Les ANOM conservent les archives de la présence française outre-mer des origines de la colonisation française aux indépendances. Il s’agit à la fois des archives des ministères qui ont eu en charge les colonies et l’Algérie et des archives rapatriées de ces territoires. Il n’y eut jamais de coordination entre tous ces services et chacun a créé son propre cadre de classement dont les ANOM ont hérité. De fait il existe plus d’une vingtaine de cadres de classement différents aux ANOM. Les fonds d’archives tels qu’ils sont conservés à Aix sont le reflet d’une histoire mouvementée. Les archives en métropole ont suivi les aléas de l’administration coloniale et il faut attendre 1920 pour que naisse enfin un véritable service d’archives. Les archives territoriales ont longtemps eu une existence précaire . Selon les territoires de véritables service d’archives n’ont vu le jour qu’au début voire au milieu du XXe siècle, parfois juste quelques années avant les indépendances. Aujourd’hui l’accent est mis sur les relations avec les anciennes colonies, plus ou moins simples selon les territoires. La notion de "mémoire partagée", qu’il faut définir, a émergé depuis quelques années.

Isabelle Dion est conservatrice générale du patrimoine, en charge par intérim de la direction du service à compétence nationale des Archives nationales d’Outre-mer.

A propos du séminaire de recherche Archives du patrimoine écrit / Patrimoine écrit des archives

En partenariat avec les Archives nationales et la Bibliothèque nationale de France

Avec le soutien du Labex Cap

Sous la direction d’Anne Leblay-Kinoshita, cheffe de la mission pour la gestion de la production documentaire et des archives, Bibliothèque nationale de France (BnF), et de Yann Potin, chargé d’études documentaires aux Archives nationales (AN).
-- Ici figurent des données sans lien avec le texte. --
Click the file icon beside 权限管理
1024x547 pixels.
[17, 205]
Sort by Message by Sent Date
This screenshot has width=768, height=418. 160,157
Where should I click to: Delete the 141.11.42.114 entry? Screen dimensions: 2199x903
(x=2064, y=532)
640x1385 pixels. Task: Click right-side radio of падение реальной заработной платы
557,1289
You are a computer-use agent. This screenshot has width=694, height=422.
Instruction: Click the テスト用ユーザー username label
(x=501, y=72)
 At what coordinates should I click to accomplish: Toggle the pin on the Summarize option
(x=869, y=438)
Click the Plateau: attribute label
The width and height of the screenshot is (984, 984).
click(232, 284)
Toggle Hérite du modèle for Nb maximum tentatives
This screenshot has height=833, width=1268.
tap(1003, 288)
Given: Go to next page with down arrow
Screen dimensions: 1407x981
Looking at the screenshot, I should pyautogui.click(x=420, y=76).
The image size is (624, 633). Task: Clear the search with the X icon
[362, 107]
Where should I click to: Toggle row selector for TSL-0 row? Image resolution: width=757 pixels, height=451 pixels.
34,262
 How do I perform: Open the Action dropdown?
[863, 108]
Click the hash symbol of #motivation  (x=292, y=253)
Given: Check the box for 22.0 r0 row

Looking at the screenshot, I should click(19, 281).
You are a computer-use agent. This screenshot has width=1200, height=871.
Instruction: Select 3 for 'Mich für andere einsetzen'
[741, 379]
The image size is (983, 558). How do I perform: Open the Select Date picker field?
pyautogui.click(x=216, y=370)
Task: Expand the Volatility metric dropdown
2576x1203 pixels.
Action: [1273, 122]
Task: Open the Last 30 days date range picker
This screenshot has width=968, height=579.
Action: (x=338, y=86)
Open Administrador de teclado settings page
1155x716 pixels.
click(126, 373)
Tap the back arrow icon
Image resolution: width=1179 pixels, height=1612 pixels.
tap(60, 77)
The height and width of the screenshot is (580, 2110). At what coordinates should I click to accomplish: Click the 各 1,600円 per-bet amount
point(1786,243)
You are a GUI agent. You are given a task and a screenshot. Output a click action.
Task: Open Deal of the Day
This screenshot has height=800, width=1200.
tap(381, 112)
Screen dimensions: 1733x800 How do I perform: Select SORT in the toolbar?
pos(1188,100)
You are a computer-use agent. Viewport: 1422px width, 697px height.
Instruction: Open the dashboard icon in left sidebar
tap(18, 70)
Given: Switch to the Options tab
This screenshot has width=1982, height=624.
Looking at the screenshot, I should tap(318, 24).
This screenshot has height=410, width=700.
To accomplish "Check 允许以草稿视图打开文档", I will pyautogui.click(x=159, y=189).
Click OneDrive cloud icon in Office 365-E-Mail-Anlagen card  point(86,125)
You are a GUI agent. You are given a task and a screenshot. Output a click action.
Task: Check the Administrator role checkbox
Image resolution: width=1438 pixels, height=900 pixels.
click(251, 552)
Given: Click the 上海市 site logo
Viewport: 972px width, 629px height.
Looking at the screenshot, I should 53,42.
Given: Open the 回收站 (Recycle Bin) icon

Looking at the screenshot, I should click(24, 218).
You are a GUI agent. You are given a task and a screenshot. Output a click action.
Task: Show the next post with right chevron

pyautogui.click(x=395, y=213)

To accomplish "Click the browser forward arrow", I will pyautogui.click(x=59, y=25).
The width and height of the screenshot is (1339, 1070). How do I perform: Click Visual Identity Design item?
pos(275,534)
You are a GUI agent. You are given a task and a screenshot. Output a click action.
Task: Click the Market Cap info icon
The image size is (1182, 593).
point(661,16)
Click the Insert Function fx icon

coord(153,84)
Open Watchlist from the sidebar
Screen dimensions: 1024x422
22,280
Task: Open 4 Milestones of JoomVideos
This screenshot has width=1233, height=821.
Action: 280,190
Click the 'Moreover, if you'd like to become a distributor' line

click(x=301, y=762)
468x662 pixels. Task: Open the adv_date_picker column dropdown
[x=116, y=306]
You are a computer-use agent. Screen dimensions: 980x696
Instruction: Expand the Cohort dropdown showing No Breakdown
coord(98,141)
Archives et bibliothèques constituent deux modes de conservation et de valorisation des documents écrits. Tout se passe comme si le patrimoine écrit et le patrimoine archivistique étaient deux entités parallèles s’ignorant mutuellement. Ce dispositif contradictoire est le produit d’une histoire que le séminaire « Archives du patrimoine écrit / Patrimoine écrit des archives » entend aborder à partir de la formation et des pratiques professionnelles, des enjeux politiques et juridiques et des fonctions assignées à la mise en archives et à la collecte des documents écrits. Dans le prolongement des séances dialoguées de l’année 2018, le séminaire élargit la comparaison des pratiques et conceptions du patrimoine écrit dans l’espace national et européen, avec un regard spécifique sur les mutations contemporaines consécutives à la numérisation des supports de description et de diffusion des archives et du patrimoine écrit. Chaque séance inclura l’analyse d’un dossier d’archives particulier ou une question historiographique, en lien avec l’histoire de la patrimonialisation de l’écrit et des archives.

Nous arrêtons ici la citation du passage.